The Artist on Her Creative Approach
"Experience" contains many stages and levels. Like a seed, it grows and changes with the passage of time; an initial triggering experience undergoes fermentation from an objective memory into subjective perceptions as it interacts with other memories and insights.
Responding to a deep-seated desire, I visited Huang Shan (Yellow Mountain), and as I roved among its landscapes, their touching beauty planted a disturbing seed in my heart. For a time, I was worried about what kind of artistic medium or creative approach I could use in to present these scenes: the process of filming and editing could bring the essentials of its scenery into focus; the vocabulary of abstraction was one through which I could honestly reflect my emotional excitement; a pictorial depiction at the appropriate time could transmit its charm; animation and installations could recreate its sense of space and atmosphere. Perhaps only breaking down the barriers between forms could allow me a truly free and unrestrained presentation of all sides of my experience.

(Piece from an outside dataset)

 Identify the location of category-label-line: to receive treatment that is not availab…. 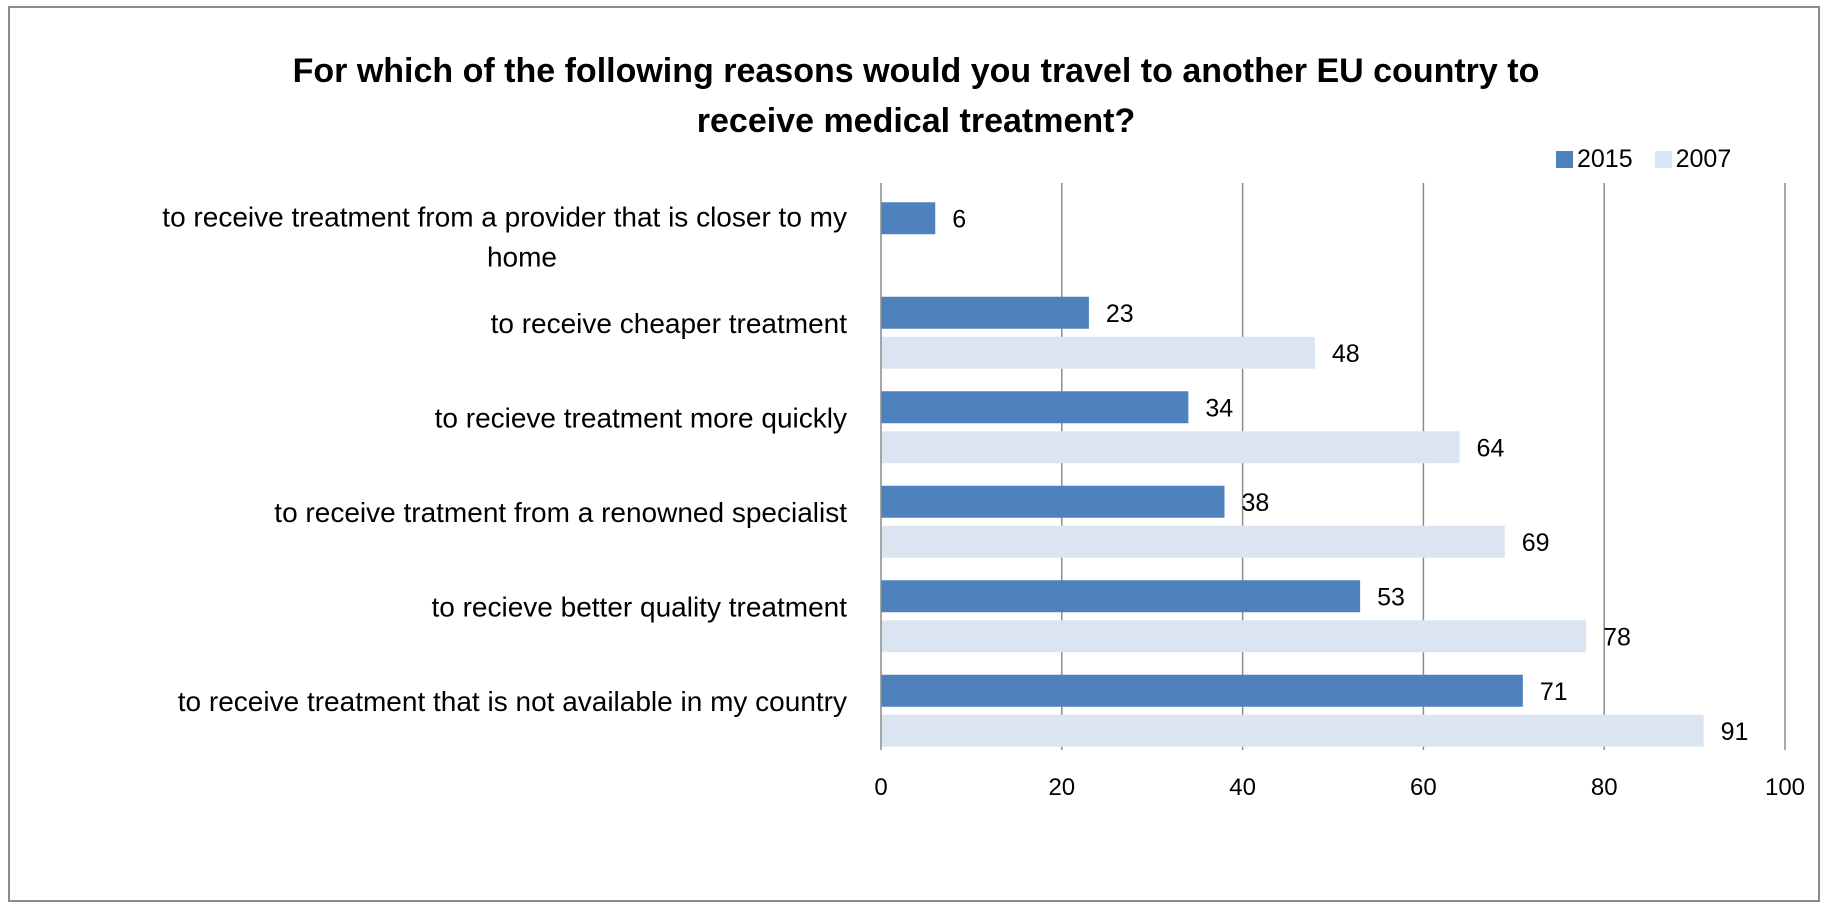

The German composer Richard Wagner once said, "Only uniting the separate branches of Art in a total art work ("Gesamtkunstwerk") can satisfy man's artistic needs: because each separate artistic faculty of man is bounded, and none can completely express all the artist's capabilities; but the total art work is free, allowing one to use of all one's capacities, to become self-completing." In "Representation of Phenomenon: The Huang Shan Experience," I chose a combination of many different visual elements and techniques, linking video footage and paintings of Huang Shan with my creative process in the studio, melding them into a complete presentation in which I hoped to reconstruct the multitude of feelings and impressions with which Huang Shan left me. This is a new experiment for me, one I hope will be the door to future of greater freedom, and through which viewers can gain insight into my own view of Huang Shan.